# [Provided material]
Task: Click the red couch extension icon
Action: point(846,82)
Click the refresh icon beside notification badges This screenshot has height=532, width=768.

---

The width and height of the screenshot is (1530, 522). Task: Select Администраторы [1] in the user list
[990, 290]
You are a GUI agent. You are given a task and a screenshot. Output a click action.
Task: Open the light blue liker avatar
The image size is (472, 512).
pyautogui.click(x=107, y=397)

...

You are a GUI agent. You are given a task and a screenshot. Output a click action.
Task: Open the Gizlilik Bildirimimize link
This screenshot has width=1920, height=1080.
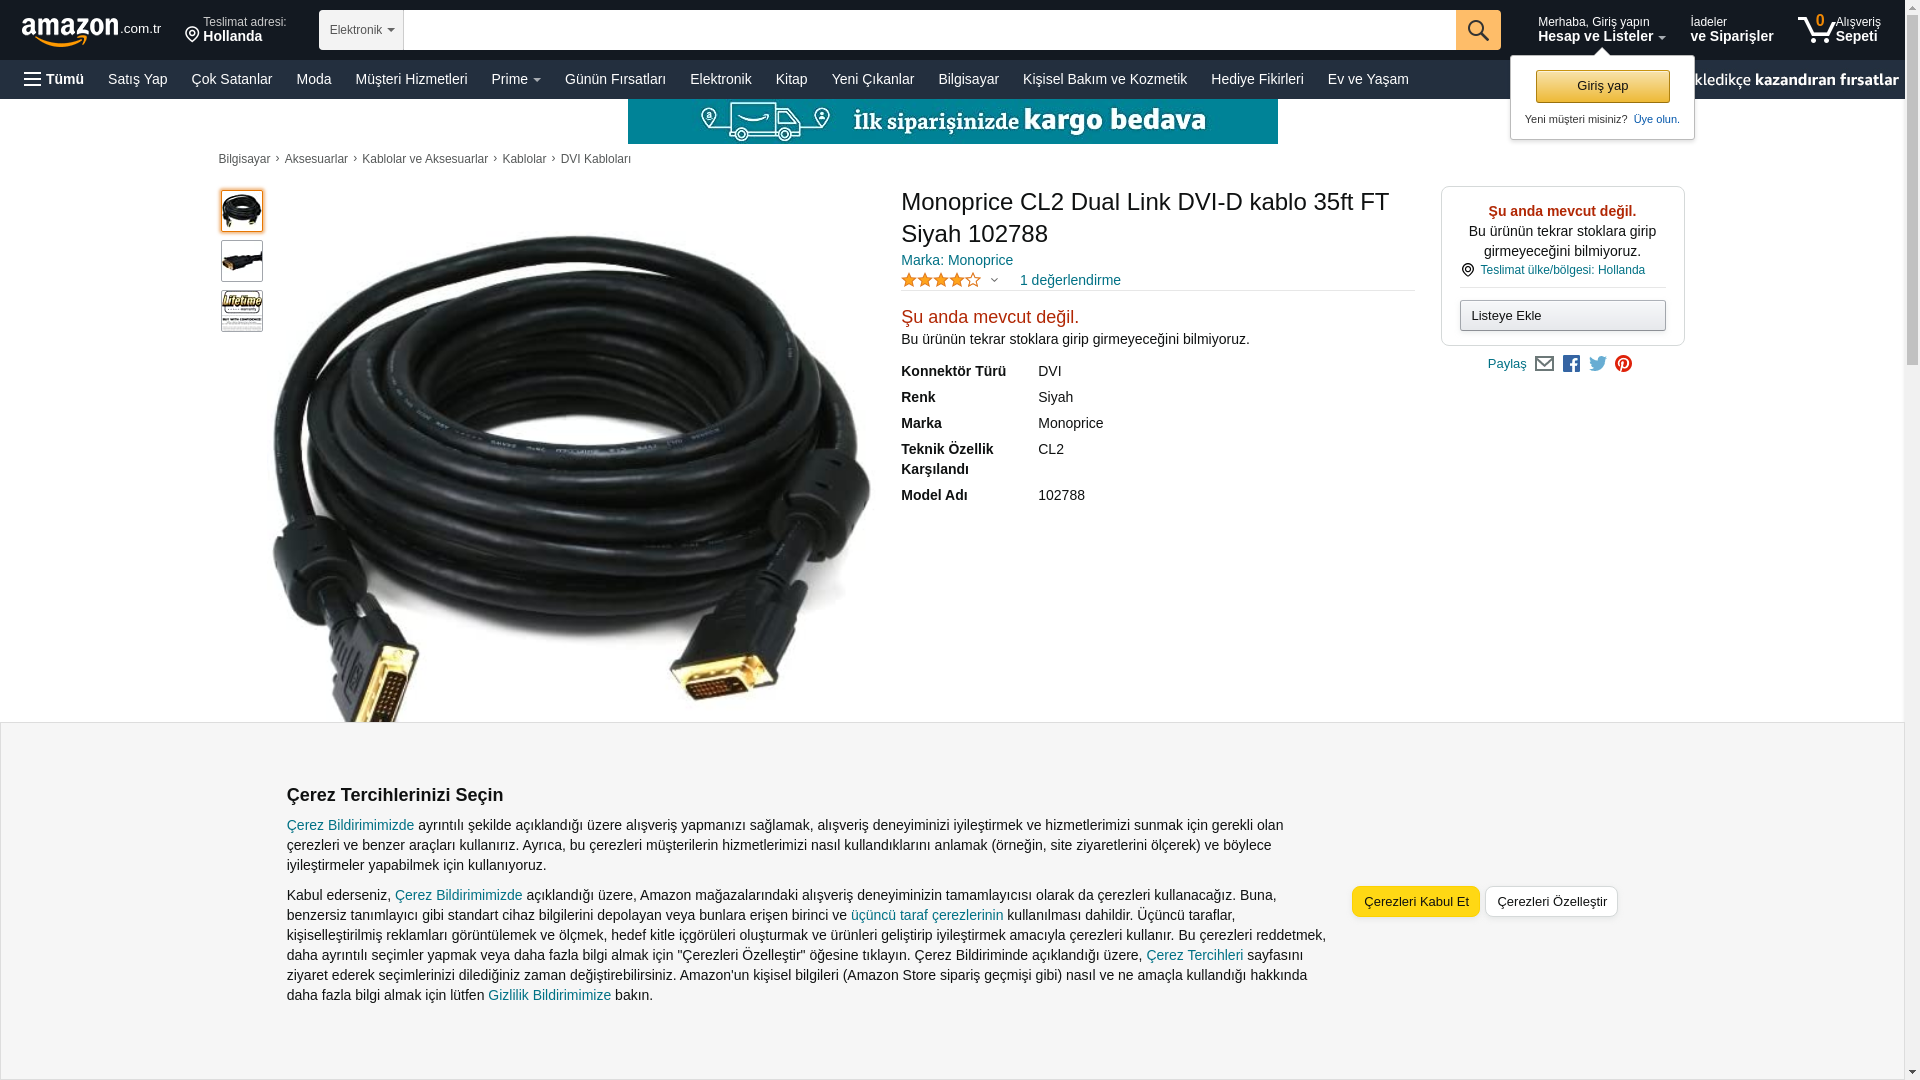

# [What the exercise asks]
Rewrite the items starting at the line containing "Task: Click the red couch extension icon" and ending at the line containing "Click the refresh", replacing "notification badges" with "alert badges" and leaving everything else unchanged.

# [Finished answer]
Task: Click the red couch extension icon
Action: point(846,82)
Click the refresh icon beside alert badges This screenshot has height=532, width=768.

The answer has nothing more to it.